What do I feed them with?

There are many different seed mixes available for feeders, birdtables and feeding on the ground – worth a special mention are sunflower seeds, which are an excellent year-round food.

Peanuts (you should never use salted or dry roasted) are rich in fat and are popular with tits, greenfinches, house sparrows, nuthatches, great spotted woodpeckers and siskins – with robins, dunnocks and wrens tidying up underneath your feeders.
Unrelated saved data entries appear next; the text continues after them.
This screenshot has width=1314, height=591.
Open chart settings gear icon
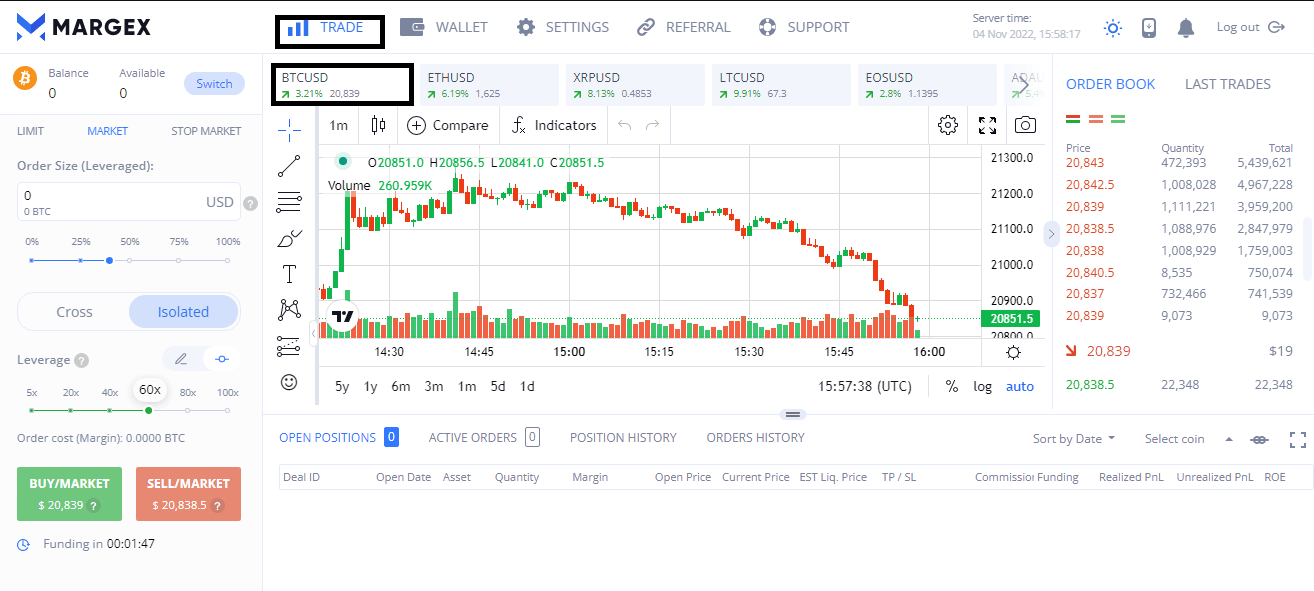948,125
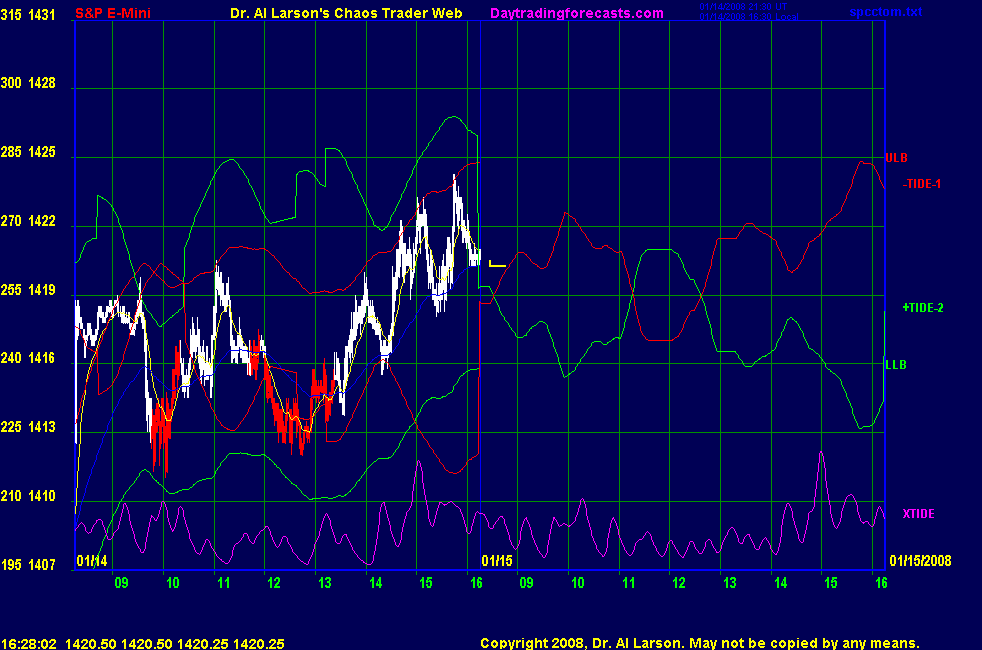Click the small yellow price marker after close
This screenshot has height=650, width=982.
[497, 264]
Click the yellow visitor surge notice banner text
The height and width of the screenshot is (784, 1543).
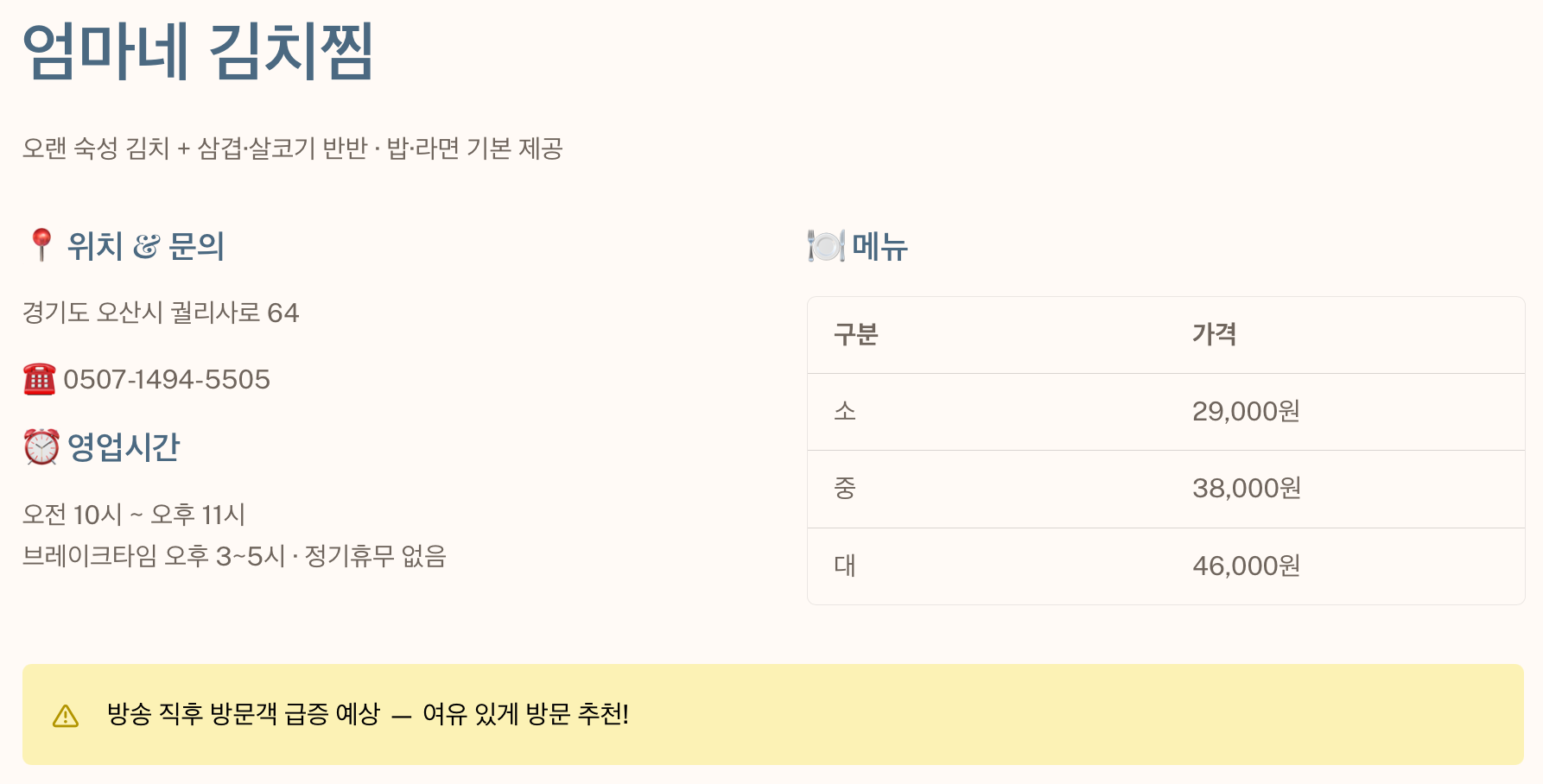pos(368,715)
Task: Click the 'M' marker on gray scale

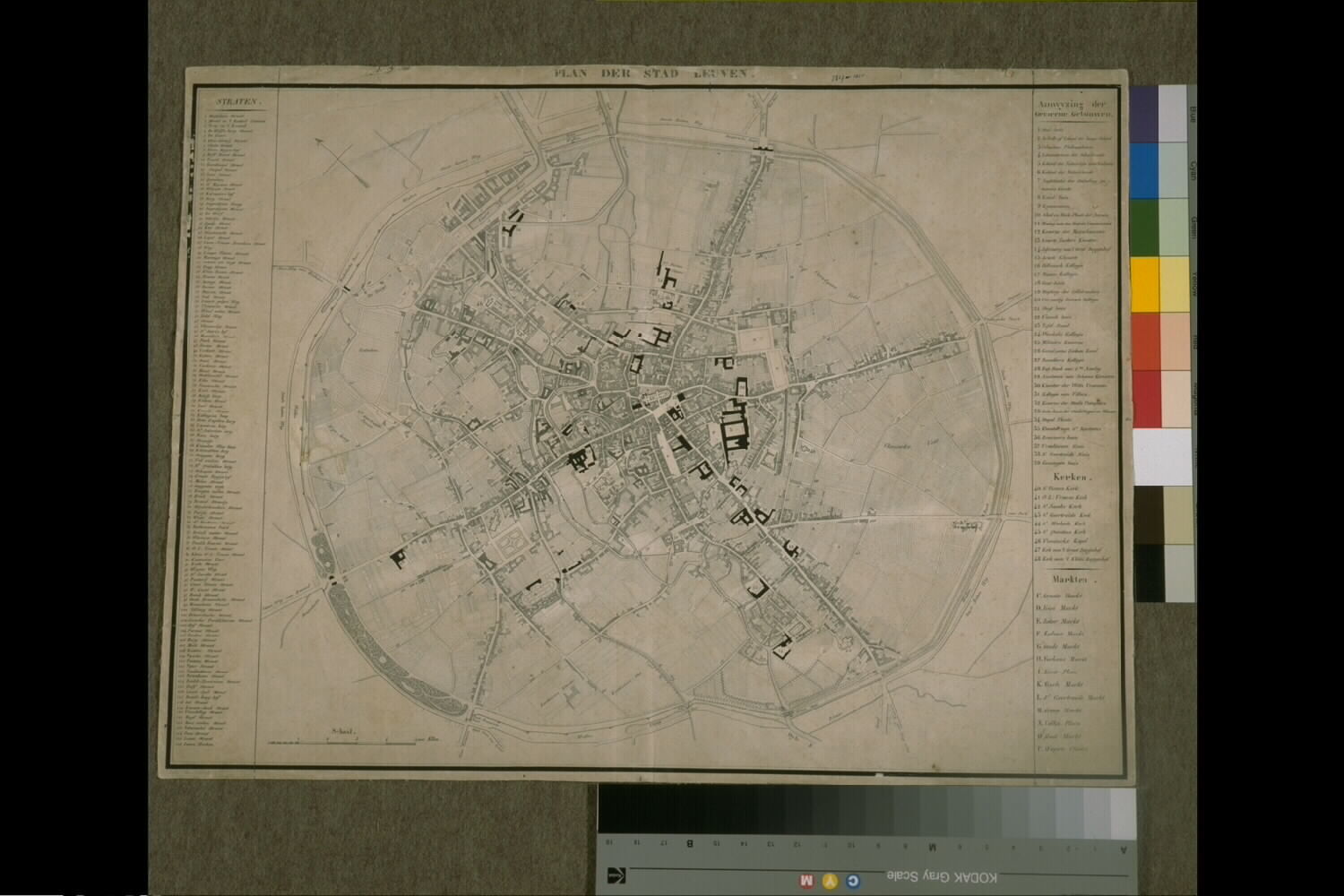Action: coord(933,845)
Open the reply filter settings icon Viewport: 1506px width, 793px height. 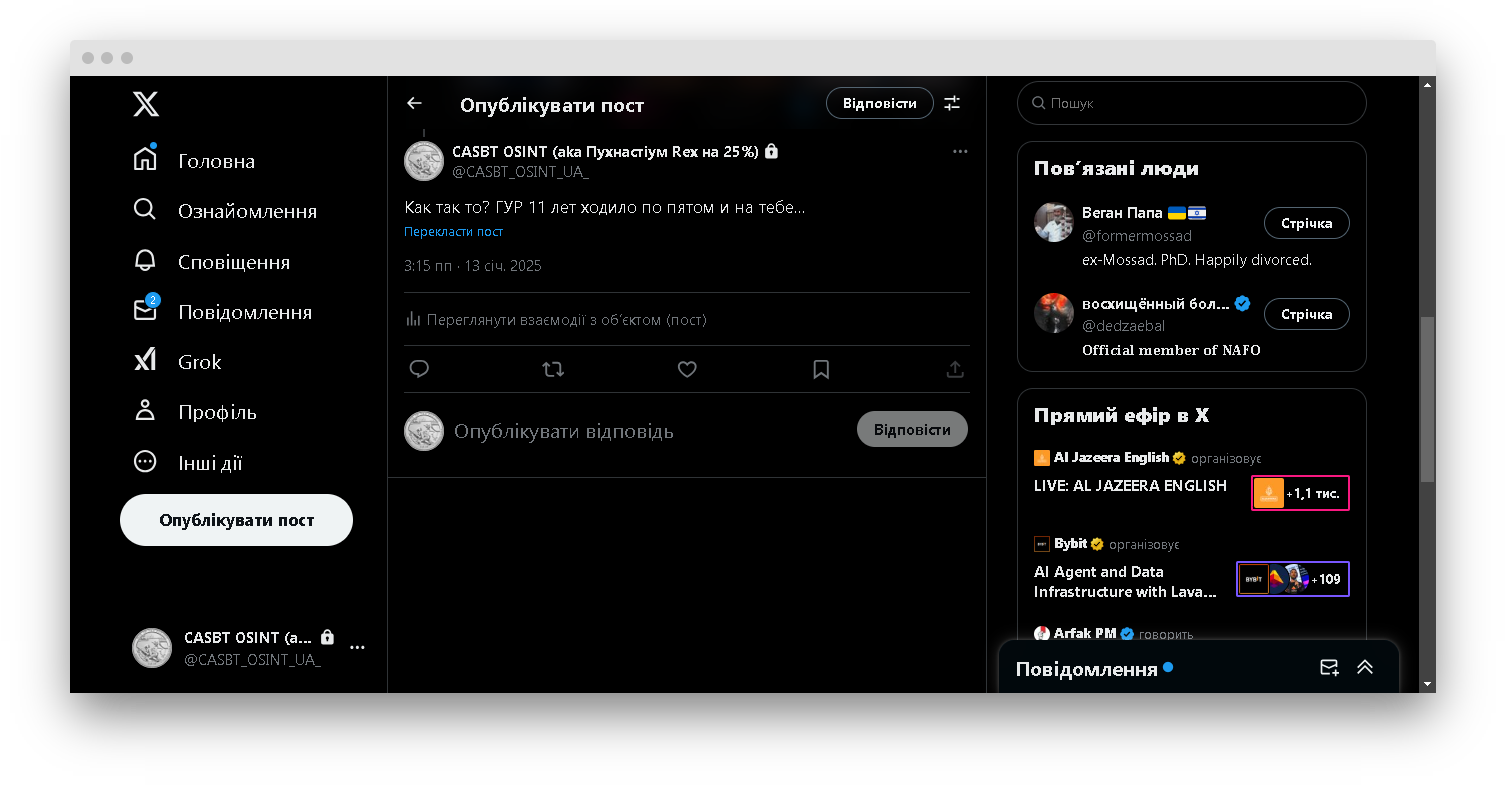point(952,103)
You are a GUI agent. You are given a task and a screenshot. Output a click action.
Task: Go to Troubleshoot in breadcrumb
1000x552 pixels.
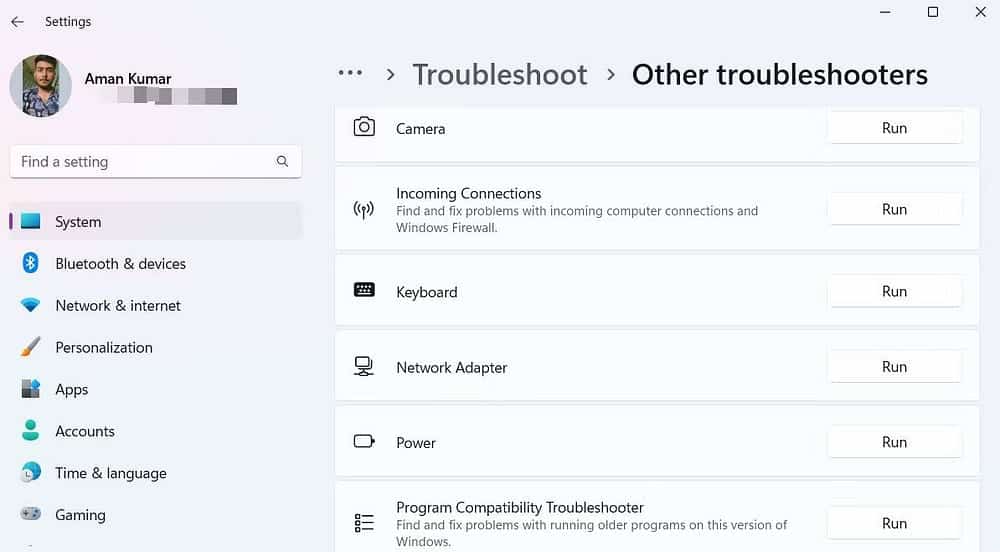pos(500,75)
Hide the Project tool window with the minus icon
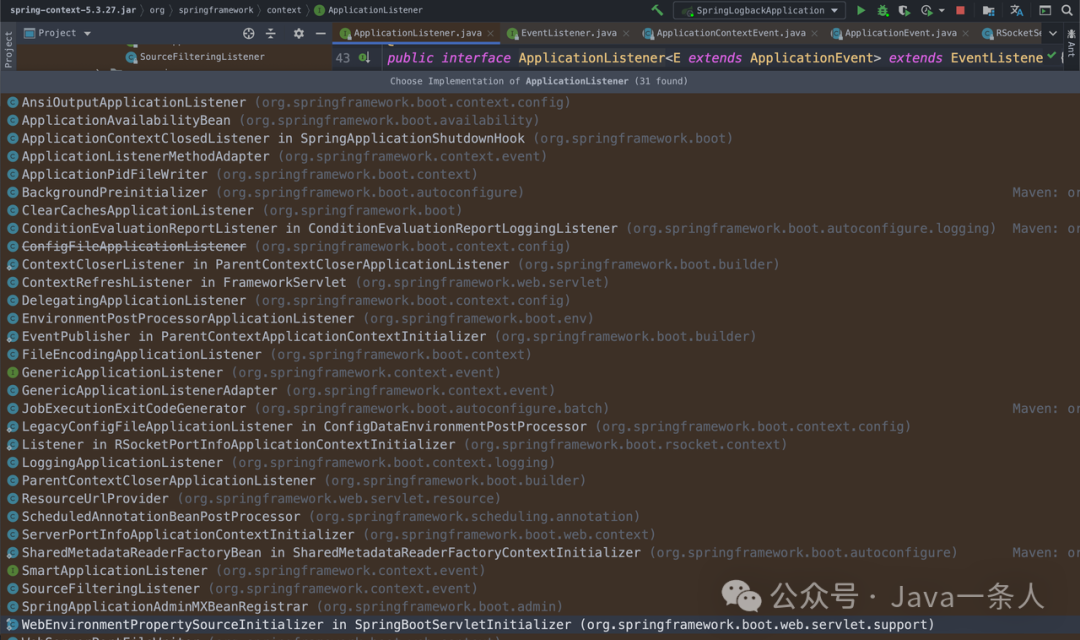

Bird cake, fat balls and food bars are excellent winter food (remember to remove the mesh bags before putting them out) and can be provided in containers such as coconut shells or tit bells, or placed on your bird table.  You can even make your own bird cake by pouring melted fat (suet or lard) onto a mixture of ingredients such as seeds, nuts, dried fruit, oatmeal, cheese and cake, using about one-third fat to two-thirds mixture. Stir well in a bowl and allow it to set in a container of your choice.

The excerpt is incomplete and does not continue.